On the Guardian’s theatre blog page today, Alison Croggan’s latest poses a thoughtful, elegantly written question on the seemingly irreparable division between poetry and theatre. It’s also worth returning periodically to the comments thread of the Bidisha article to track the discussion. “Identity” has established itself in recent years as a real matter of concern, and at present no one appears to have the faintest idea What It All Means. Meanwhile, Natasha “Interval Drinks” Tripney continues to ask some consistently enjoyable, off-the-wall questions about some of theatre’s less pressing issues.

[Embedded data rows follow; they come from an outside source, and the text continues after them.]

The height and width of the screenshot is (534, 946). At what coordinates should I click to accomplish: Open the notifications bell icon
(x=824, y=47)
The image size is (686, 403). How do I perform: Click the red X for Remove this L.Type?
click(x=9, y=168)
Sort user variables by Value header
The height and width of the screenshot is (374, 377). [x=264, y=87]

In other news, I should probably draw attention to my most recent Guardian blog post for Postcards’s one reader with whom I’m not in regular personal contact. Elsewhere, Billington has written a thing about being reviewed, which is perfectly nice. My reading of his book continues apace - okay, technically I haven’t even picked it up today, but then I haven’t been on a bus yet. Irritatingly, I don’t think it’ll be getting much of a kicking from me, either, from what I’ve read so far. Although I might try, now that he’s asked so nicely.
About three million years ago, I mentioned wanting to write a piece wondering whatever happened to literate pop music [near end]. Now, using only significantly more regrettable terminology, someone at the Guardian’s Music blog seems to have saved me the bother - and gotten an enviable amount of comments into the bargain - even if it is the same five or six people bickering over the course of half a day.

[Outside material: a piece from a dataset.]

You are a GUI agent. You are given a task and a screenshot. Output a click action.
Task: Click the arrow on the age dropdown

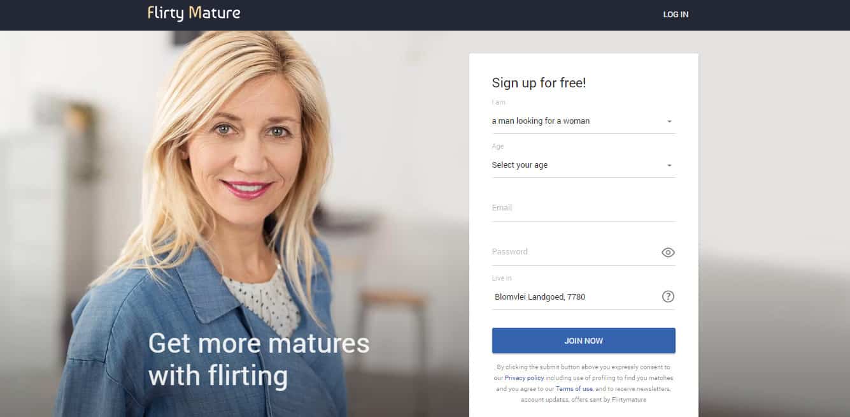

Still, it’s cute that while over at Music they are playing the popular late-Seventies game Prole or No Prole, we at Theatre have graduated to the popular early-Eighties game of baseless denunciations as misogynists and snobs. I bet over in Books they’re already as far as only liking Nirvana when they were on Sub Pop; or, uh, Martin Amis when he was signed to Pat Kavanagh, or something. Actually, that’s not a bad place to leave it with Amis.
Finally, I cannot recommend highly or urgently enough how much you need to go to Chris Goode’s blog now and download both PDF and MP3 versions of his latest poems, which he has posted for those of us (me for one) who were to stupid and tired (or inconveniently domiciled) to make it into central London on Saturday night. Both components are vital, by the way. I tried reading a bit of An Introduction To Speed Reading off the page, in my head, while the MP3 was downloading, and it came across a bit like Peter Jones playing The Book in the BBC’s seminal series of the Hitchhiker’s Guide to the Galaxy - which doesn’t even begin to approach the astonishing amphetamine- fuelled machinegun delivery that Chris’s performance provides.
This happily ties in to Alison Croggan’s post on poetry and the stage, and makes a striking case at least for recordings of the live version as opposed to paper/book versions - in much the same way that listening to a radio version of a stage play is still miles more satisfying than simply reading one. It also ties the two neatly together, since parts of ...Speed Reading, for example, sound not entirely unlike passages from Hippo World Guest Book, Goode’s Edinburgh Fringe show this year, which was billed as Theatre, just as this is billed as poetry. Maybe the two worlds aren’t as irreconcilable as previously feared.